A Tribute to an Extraordinary Woman
When I met my husband nearly 20 years ago, I was welcomed into a large family that I have come to love as my own. When I met Ray’s Aunt Bobbi as a 16-year-old, she was everything that I wanted to be. She was gorgeous, flawless skin and manicured everything. She was brilliant, an OR nurse known for her expertise. She was independent, if she wanted something she either bought it or built it. She was an artist, creating paintings, photos, stained glass and more. She was mysterious, a Vietnam Veteran who believed in ghosts and reincarnation. She was simply put, awe-inspiring and she spoke to me like I was on her level, even though I was an awkward and pimply teenager with very little self-confidence.
Over the years, Aunt Bobbi and I bonded over many things. We discussed our family histories in great detail. Her parents were German Jews who fled the Nazi’s in World War II. Her father would return as a spy for the Allied Forces, brushing close to death many times. We would share wine coolers and skincare tips as the rest of my husband's family were fishing out on the bay. I would ask her medical questions during pharmacy school, and later as a parent. I would share my fears about parenthood, and she would always tell me I was doing a great job. She would share with me her regrets about being exposed to Agent Orange during the Vietnam War and how it prevented her from pursuing parenthood, herself. Therefore, her maternal energy was focused on her dogs, which were many and spoiled.

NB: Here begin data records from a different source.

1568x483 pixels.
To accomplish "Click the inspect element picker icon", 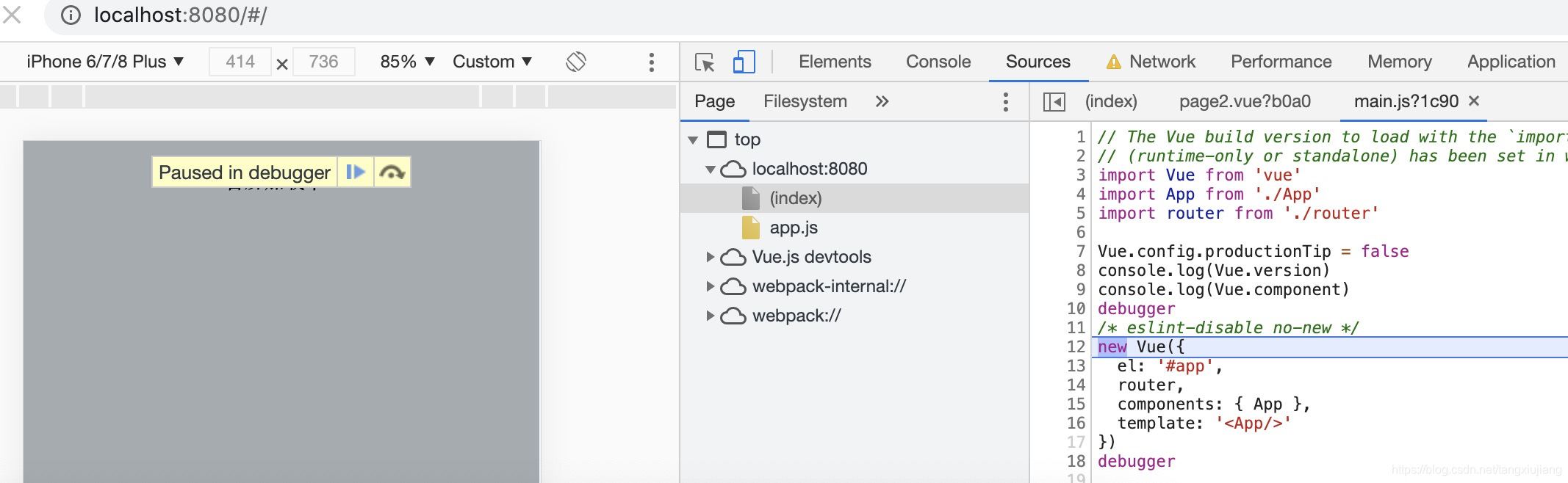I will (705, 62).
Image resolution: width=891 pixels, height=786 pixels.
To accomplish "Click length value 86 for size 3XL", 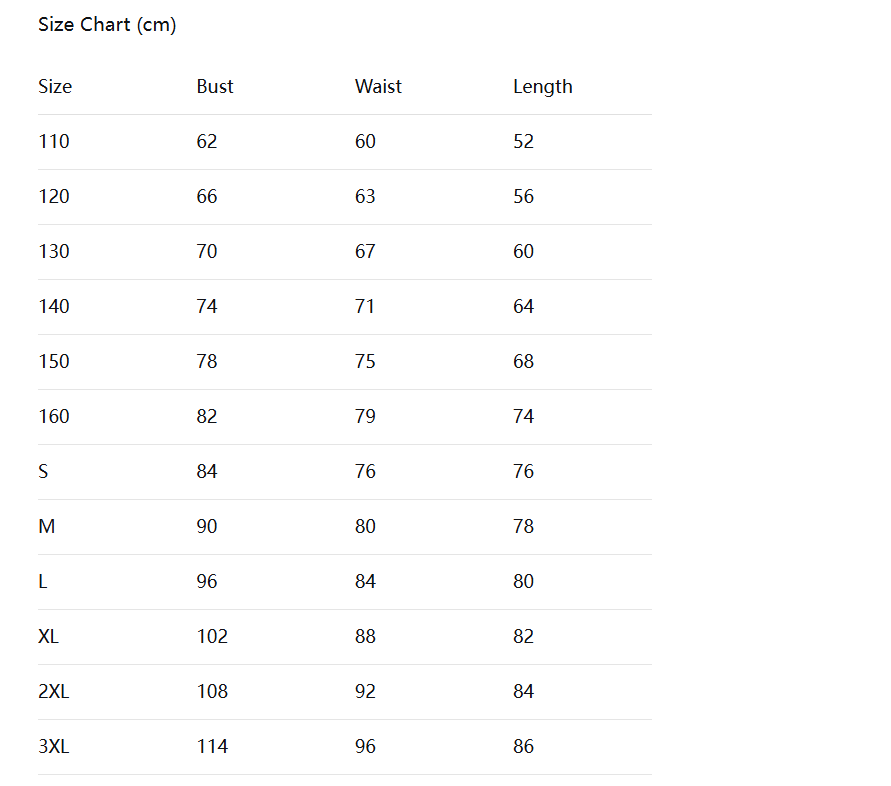I will pyautogui.click(x=523, y=746).
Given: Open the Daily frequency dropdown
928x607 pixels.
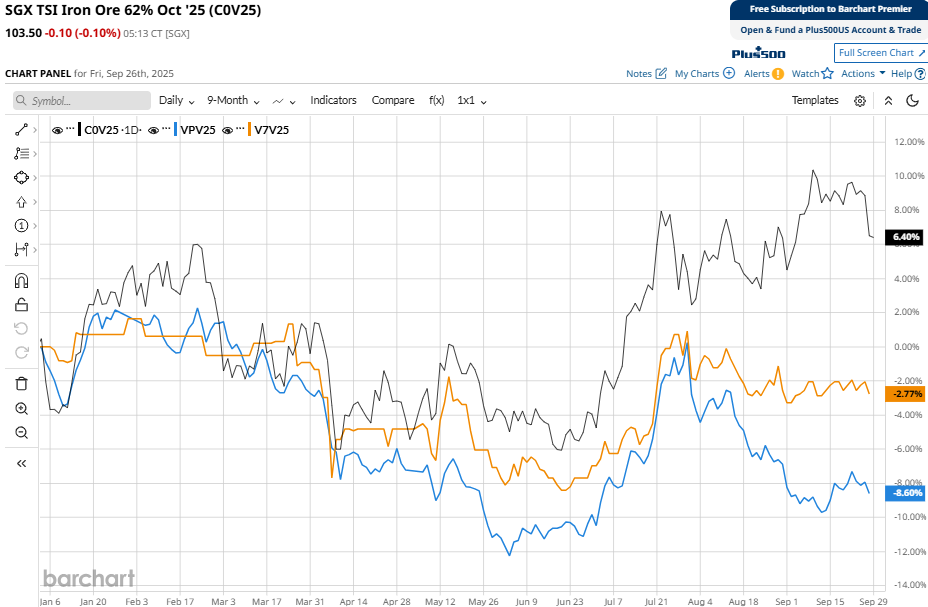Looking at the screenshot, I should (x=176, y=101).
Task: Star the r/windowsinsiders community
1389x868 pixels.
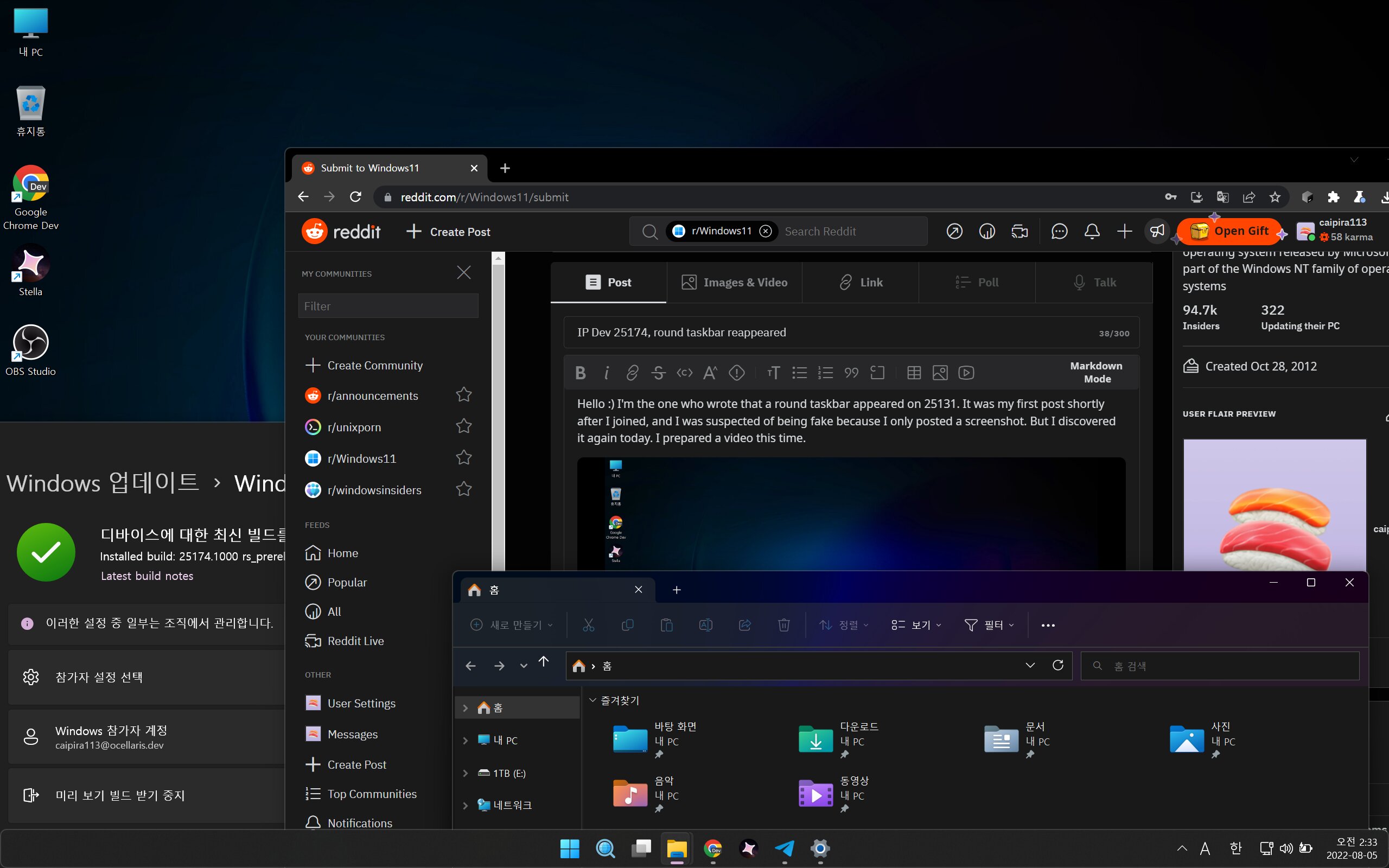Action: coord(464,489)
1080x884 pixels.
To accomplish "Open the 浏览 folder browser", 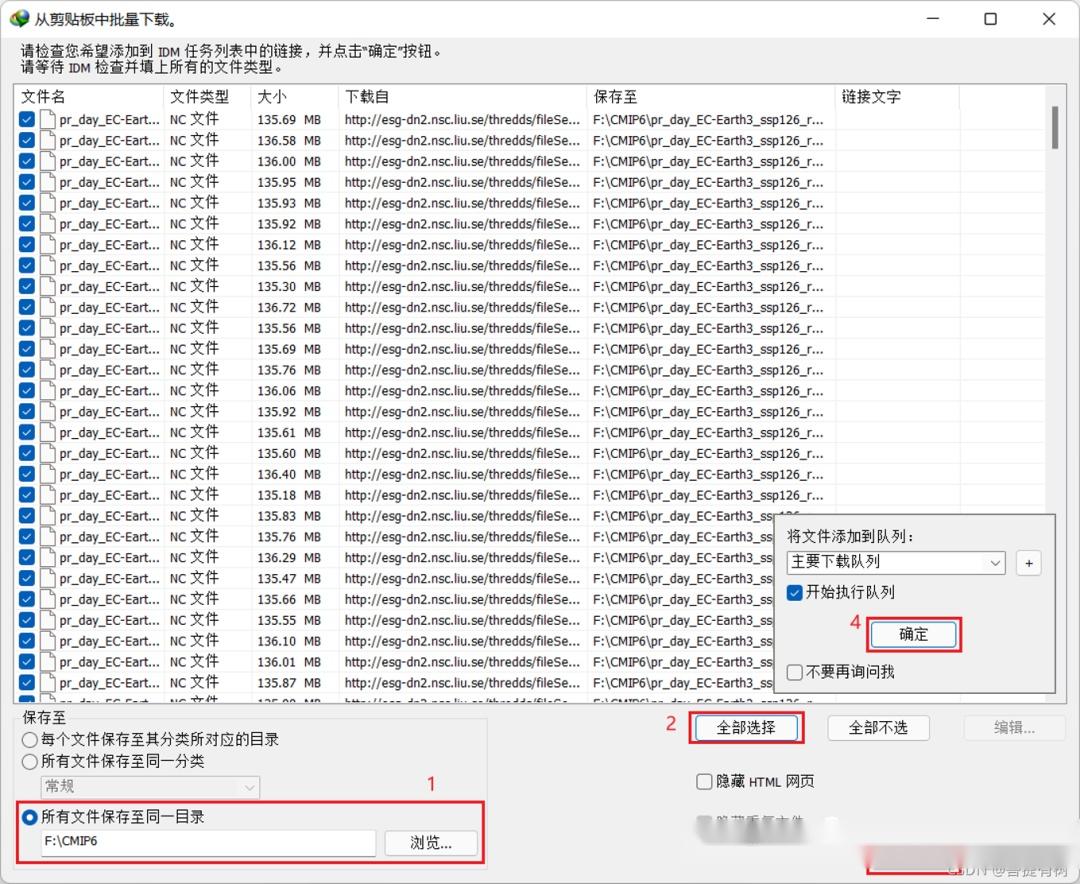I will [432, 843].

When we got news that Aunt Bobbi was diagnosed with Alzheimer’s disease, my husband and I were devastated at the prospect of watching such a beautiful and bright mind dim over time. I had many conversations with her as she began to live the reality of on-setting dementia. We would sit on the beach in Fortescue, NJ like we had so many times, only this time it was her who was sharing her fears and I trying to reassure and console. She would always thank me for talking with her as she got older, as if the privilege wasn’t all mine.
She fought the disease for over 8 years, even though she had an aggressive variant. I tell myself that a mind that robust takes time to erase, but it’s little consolation. Aunt Bobbi left us last week, and perhaps the only consolation is that she is whole again, unravaged by the devastation that is Alzheimer’s. Perhaps she will be reincarnated, as she believed. Wherever she is now, I do hope that she is at peace and feels the love I’m sending to the other side. She had more of an impact on me than I think either of us realized while she was still with us.